ただそのせいで敷居は非常に高くなってしまっているような気がして、あまり他の人にも読んでみて!と素直に薦められないのが正直なところです。
普通の本格ミステリを読み過ぎて目が疲れてきた方、そろそろキワモノにも手を出してみようかしらと思っている方などは、
是非「四神〜」「紙の碑〜」「三崎〜」を手に取っていただけたら、と思います!
予想以上に、と言っては怒られますが、予想を遙か凌駕して狂気の片鱗まで感じさせて貰えた怪作でした。
「幸運ねぇ‥‥」
★★★★☆
この作品や著者に対して全く下準備無く大真面目に読み始めました。
巧みな文章表現を多用して、読者のみに『不可能犯罪』を彷彿させつつも、登場人物全員には丸わかりなトリック(笑)
ナレーションみたいな形でやたら入る状況説明
登場人物に説明させるだろ普通、なんでナレーションなんだよ!とかツッコミ所満載の展開
詳しくは書けないけど大筋のトリックの方は本を壁に投げつけたくなるレベルのものかもしれない(笑)
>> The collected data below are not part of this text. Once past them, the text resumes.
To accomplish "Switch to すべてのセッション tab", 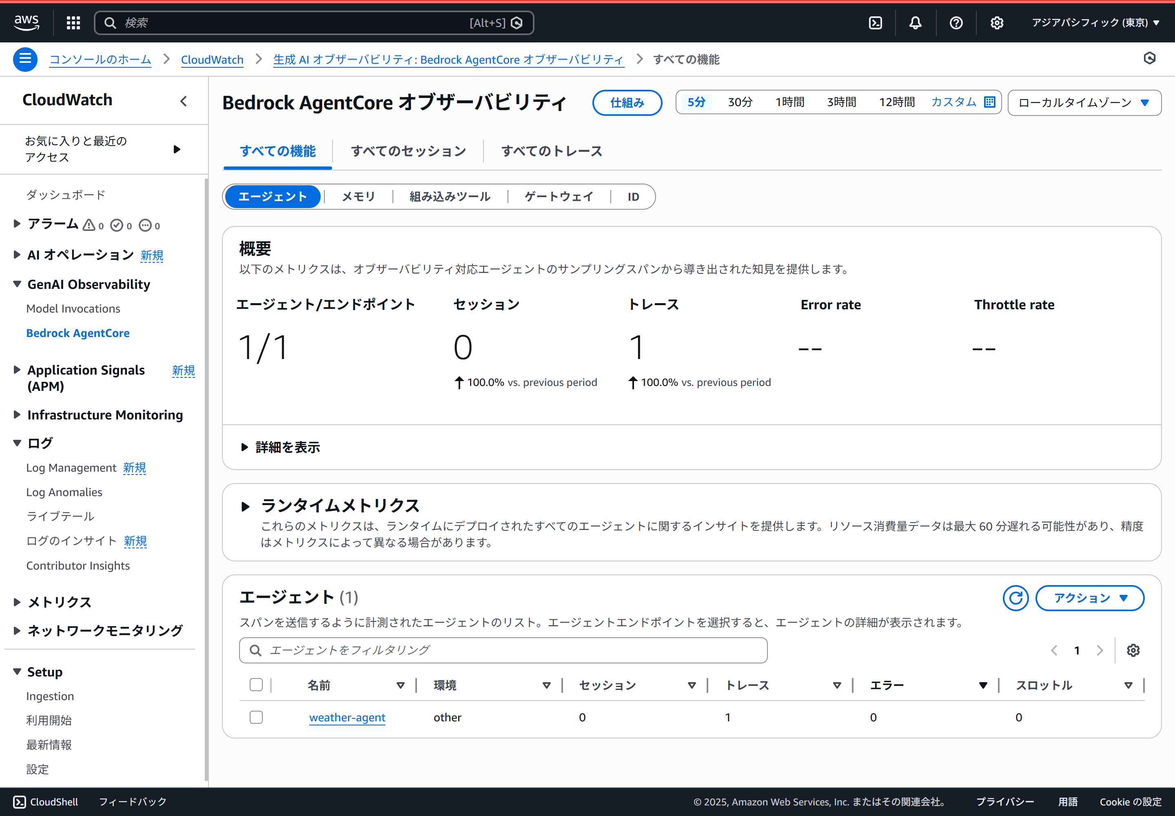I will [408, 151].
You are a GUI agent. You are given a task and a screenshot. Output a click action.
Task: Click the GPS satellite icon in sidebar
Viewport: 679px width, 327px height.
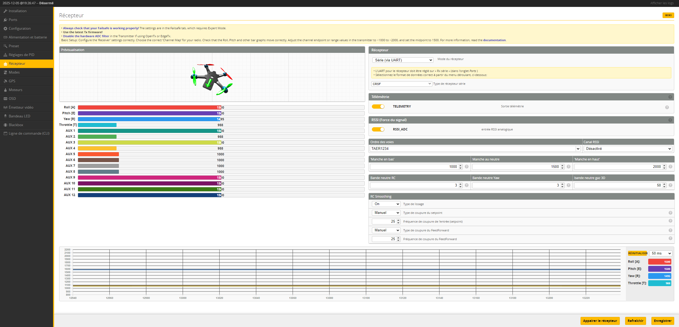point(5,81)

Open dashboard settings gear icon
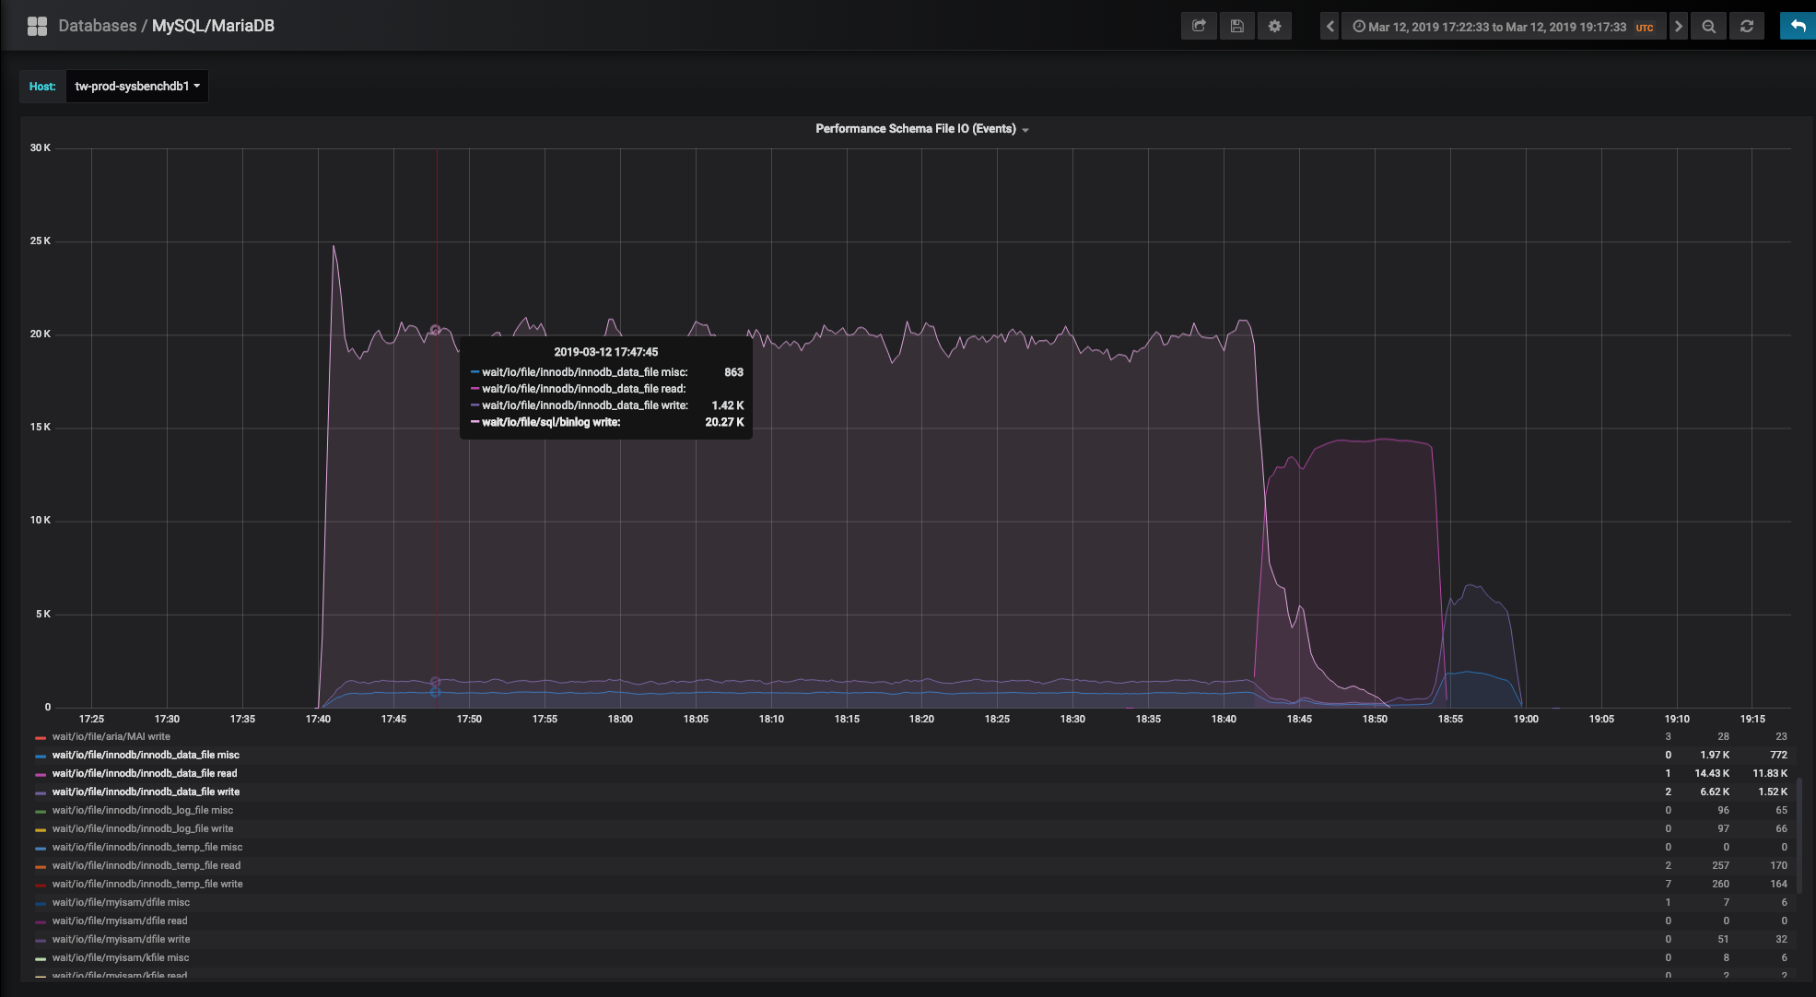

ただ、この作品のというか、この本に仕掛けられた著者渾身の最大なるトリックは見抜く事ができなかった。
これは『やられた』と認めざるを得ないが、この著者は努力の方向が間違っているような気がするのは私だけだろうか?
すべての謎解きが終わった後、もう1回読みかえしてみる事をオススメする
真相を知った上で読んでみると登場人物の台詞ややりとりが噴飯ものである(笑)
なんのかんのでそれなり楽しんだ自分がいた。だけど、すべての人にススメられる作品かというと…‥絶対に違います。
なんとなく気になった人だけ読んでみて欲しい(?)
戦闘的精神の結晶w
★★★☆☆
全編に渡って、作者の戦闘的精神が漲った力作、あるいは怪作。
『四神金赤館銀青館不可能殺人』同様、「館」の謎に仕掛けられた叙述トリック
と、作中作のテキストに仕掛けられたトリックが、メインの仕掛けとなっています。
特に、泡坂妻夫氏の××を思い出させる後者が圧巻。おそらく文庫で再現される
ことはないだろうその仕掛けを、偏執的な意思のもと、莫大な労力をかけて構築
した作者のこだわりは尋常ではありません。
しかし、悲しいかな、それを面白がる読者はどう考えても少数派
で、大向こうをうならせることは、絶対にあり得ないんですよねw
まあ、作者自身、確信犯でやっているようなので、別に構わないのでしょう。
読むだけなら、すぐに読めてしまう長さなので、気軽に読んでみてください。